✨50K Special Chapter✨

3.2K 310 240
                                    

Mutlu 50klara!!!

  Son seansıma da girdikten sonra rahat bir nefes vererek odama ilerledim. Odamda beni bekleyen bir huzur vardı.

  Ben daha açmadan açılan kapı ile elimi geri çekmiş ve gülümsemiştim. Benimle orantılı olarak Minho da gülümsemiş ve çantamı bana uzatmıştı.

  Ben çantamı omzuma geçirirken sesine sevimli bir ton yerleştirip "Sonunda mesainiz bitti Bay Han." Demiş ve çantamı düzgün takmama yardım etmişti.

  Düzeltmesi bittiğinde ellerimizi birleştirip yürümeye başladım. "İşinizi sevmiyor musunuz Bay Han?" Diye sordum imalı bir şekilde.

  Omuzlarını silkip "İşimi seviyorum ama evdekileri daha çok." Demiş ve kocaman bir gülümseme bahşetmişti bana. Yolun gerisini sessiz bir şekilde geçirmiştik. Genellikle yorulduğumuzda böyle olurduk ve maalesef bu ara çok fazla yoruluyorduk. Seungmin ve Chan tatile gittikleri için onların işlerini ben ve Changbin üstlenmiştik. Bu yüzden eve üç kat daha yorgun geliyorduk.

  Yolu neredeyse yarıladıktan sonra elindeki yüzüğü ile oynayan Minho bakışlarını bana çevirip "Kyung'un veli toplantısı var cuma günü." Dedi bir umutla.

  Uzun zamandır toplantılara gidemiyordum ve şimdiki de Seungmin'in izin aldığı zamana denk düşmüştü ama Kyung'a söz vermiştim. Gitmeliydim. "İzin almaya çalışacağım."

  Masumca ellerini çırparken "Kyung çok sevinecek." Demişti gülümseyerek. El çırpma, tatlı sesler, gibi şeyler Kyung'dan bulaşmıştı. Arasıra ben de yapıyordum.

  Ben de ona karşılık bir gülümseme sunarken "Kyung'dan çok sevinecek birini tanıyorum." Dedim.

  Omuzlarını silkti. "Seviniyorum çünkü doğru düzgün kafanı kaldırıp bizimle ilgilenemiyorsun bu aralar." Cümleleri tavır alıyor gibiydi ama aslında sadece benim için üzülüyordu. Bu otuz gün benden çok ona uzun gelmişti.

  Derin bir nefes verdim. "Seungminler tatilden geri döndüğünde rahat bir nefes alacağım." Yani öyle umuyorum.

  Dudaklarını büzdü Minho. Tam öpülesi duruyordu şu anda. "Bence sana izin hakkı tanımalı."

  Zorla bakışlarımı dudaklarından çektikten sonra Kyung'un uzun zamandır istediği şey aklıma gelmişti. "Eğer öyle bir şey olursa hep birlikte Lotte World'e gideriz."

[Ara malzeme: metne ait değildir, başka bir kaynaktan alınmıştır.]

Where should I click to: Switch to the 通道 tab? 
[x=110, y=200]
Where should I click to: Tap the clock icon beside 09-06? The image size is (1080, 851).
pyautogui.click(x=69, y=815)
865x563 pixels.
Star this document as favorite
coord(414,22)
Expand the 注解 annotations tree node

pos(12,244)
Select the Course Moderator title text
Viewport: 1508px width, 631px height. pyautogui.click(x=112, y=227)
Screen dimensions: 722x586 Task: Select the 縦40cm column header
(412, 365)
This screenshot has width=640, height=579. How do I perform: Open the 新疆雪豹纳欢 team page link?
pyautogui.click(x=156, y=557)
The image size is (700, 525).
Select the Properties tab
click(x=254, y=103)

  Gözlerini kıstı Minho. Sanki çok ciddi bir şeyden bahsediyormuş gibi el hareketlerini de kullanarak "Hayallerini biraz yüksek tut. Disneyland varken neden Lotte World'e gidiyoruz ki?" Diye sordu.

  Onun bu haline kısa bir kıkırtı sunup "Oraya gidecek parayı bulabilirsen gideriz." Dedim usulca. Üzgünce dudaklarını büzdüğünde gözlerim yine o tarafa kaymıştı. Sanırım eve gittiğimizde onu öpmem gereken konular vardı.

  Kyung'un okuluna ulaştığımızda arabayı durdurmuş ve birlikte arabadan inmiştik. Gözlerimle Kyung'u ararken okulun tam girişinde gördüm onu. Kaşlarını çatmış elindeki kağıttan bir şeyler okuyordu. Sinirle kağıdı buruşturup çöpe fırlattığında bir şeyler döndüğünü anlamıştım.

  Tam Minho'ya bunu söyleyecek iken heyecanla dudaklarını aralamış ve elini sallamaya başlamıştı. "Gördüm onu! Hey, Kyung!"

  Kyung'un bakışları anında bize dönerken ellerini yanaklarına götürmüş ve ovalamıştı. Ağlamış mıydı o? Kaşlarım belirsizlikle çatılırken  Kyung bize doğru koşmaya başladı. Beni es geçerek Minho'nun kucağına atladı. "Minho babam ya!" Minho'nun yanaklarını öpüp sıkıca sarıldığında Minho'nun yüzünde mutlu bir gülümseme oluştu.